Print the line that contains "This screenshot has height=1002, width=1680.", then every line after it until the entries end, exactly as they read; do not include pictures.

(Collected data)
-- Opening Marker --

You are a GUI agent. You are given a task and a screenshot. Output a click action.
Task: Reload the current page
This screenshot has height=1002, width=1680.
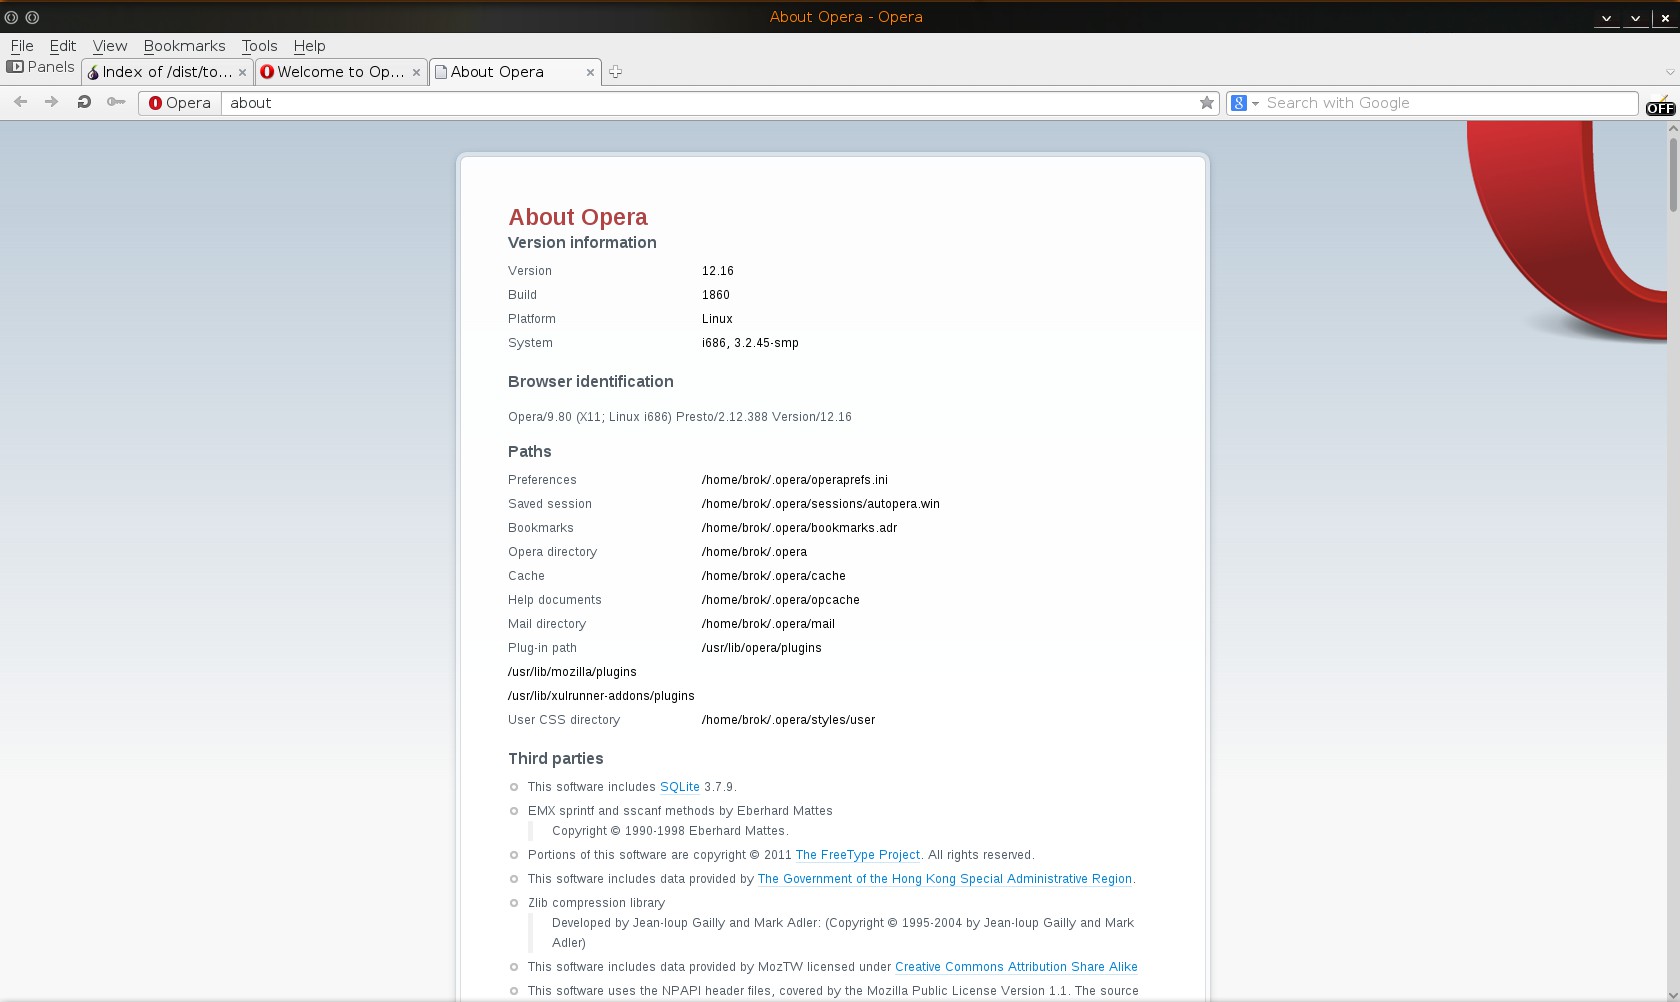[84, 102]
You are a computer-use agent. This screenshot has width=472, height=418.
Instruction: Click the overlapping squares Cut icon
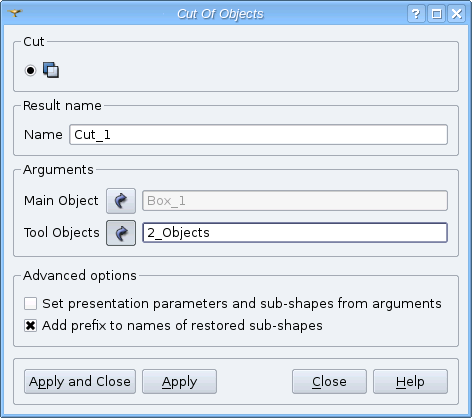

-- Closing Marker --

• Response for this exercise:
This screenshot has height=1002, width=1680.
[84, 102]
You are a computer-use agent. This screenshot has width=472, height=418.
Instruction: Click the overlapping squares Cut icon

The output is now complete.